1.1 The statement
Cook–Levin Theorem (1971/1973). SAT — the satisfiability problem for Boolean formulas in CNF — is NP-complete.
This is the keystone: the first problem proved NP-complete without using a reduction from another NP-complete problem (there were none yet!). Every subsequent NP-completeness proof stands on it.
1.2 Reminder: what must be proved
- SAT ∈ NP — easy: certificate = a satisfying assignment; verification = evaluate the CNF formula, linear time. ✓
- SAT is NP-hard — the hard part: every language L ∈ NP reduces to SAT. We know nothing about L except that some NTM M accepts L in time nᵏ. So the reduction must encode "machine M accepts input x" as a formula. The slogan:
Computation is local — and local rules are Boolean logic.

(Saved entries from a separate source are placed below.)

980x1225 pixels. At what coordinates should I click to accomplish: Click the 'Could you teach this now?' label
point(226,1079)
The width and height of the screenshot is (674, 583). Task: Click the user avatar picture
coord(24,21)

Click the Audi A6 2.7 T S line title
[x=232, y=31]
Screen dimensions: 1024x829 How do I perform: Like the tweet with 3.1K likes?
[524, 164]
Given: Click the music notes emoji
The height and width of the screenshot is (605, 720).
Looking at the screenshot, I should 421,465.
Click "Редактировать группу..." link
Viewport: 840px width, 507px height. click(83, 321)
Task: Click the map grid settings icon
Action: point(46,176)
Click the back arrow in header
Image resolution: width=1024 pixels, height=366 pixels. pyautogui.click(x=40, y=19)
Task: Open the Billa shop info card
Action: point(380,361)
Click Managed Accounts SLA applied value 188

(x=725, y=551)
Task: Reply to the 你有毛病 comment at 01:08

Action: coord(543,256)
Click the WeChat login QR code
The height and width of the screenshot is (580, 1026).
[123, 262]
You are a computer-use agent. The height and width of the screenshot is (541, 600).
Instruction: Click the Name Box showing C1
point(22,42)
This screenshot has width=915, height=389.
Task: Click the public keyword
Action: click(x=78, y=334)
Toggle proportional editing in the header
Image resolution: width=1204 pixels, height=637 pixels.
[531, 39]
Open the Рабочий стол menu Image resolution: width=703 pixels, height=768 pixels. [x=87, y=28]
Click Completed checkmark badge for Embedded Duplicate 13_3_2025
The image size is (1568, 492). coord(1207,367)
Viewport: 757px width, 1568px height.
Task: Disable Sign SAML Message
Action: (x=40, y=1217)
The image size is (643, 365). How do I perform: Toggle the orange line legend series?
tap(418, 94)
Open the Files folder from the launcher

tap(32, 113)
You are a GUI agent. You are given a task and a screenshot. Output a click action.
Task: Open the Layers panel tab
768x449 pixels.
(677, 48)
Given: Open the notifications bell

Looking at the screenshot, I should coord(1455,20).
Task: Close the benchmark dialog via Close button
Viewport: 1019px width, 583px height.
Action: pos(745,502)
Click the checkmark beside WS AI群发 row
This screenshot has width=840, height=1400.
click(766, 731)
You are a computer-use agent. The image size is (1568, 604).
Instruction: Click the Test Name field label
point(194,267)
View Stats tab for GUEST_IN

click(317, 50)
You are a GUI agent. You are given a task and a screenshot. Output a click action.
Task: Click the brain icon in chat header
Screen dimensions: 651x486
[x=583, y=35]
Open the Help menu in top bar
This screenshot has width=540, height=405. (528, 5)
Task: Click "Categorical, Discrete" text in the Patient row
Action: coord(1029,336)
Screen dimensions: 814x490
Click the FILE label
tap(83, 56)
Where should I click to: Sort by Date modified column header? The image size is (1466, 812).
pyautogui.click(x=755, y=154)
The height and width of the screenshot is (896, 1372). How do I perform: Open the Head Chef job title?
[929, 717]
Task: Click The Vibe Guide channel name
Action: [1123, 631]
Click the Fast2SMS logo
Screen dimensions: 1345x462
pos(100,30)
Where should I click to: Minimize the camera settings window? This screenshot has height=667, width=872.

1.3 The tableau: computation as a table
Fix L ∈ NP with NTM M running in time t = nᵏ. For input x, an accepting computation of M is a tableau: a t × t table whose row i is M's configuration (tape + state + head position) at step i.
row 0: q0 x1 x2 x3 ... ⊔ ⊔ ← start configuration
row 1: (configuration after step 1)
row 2: (configuration after step 2)
...
row t: ... q_accept ... ← accepting configuration
x ∈ L ⟺ some valid accepting tableau exists. The reduction builds a formula φ that says exactly "a valid accepting tableau exists".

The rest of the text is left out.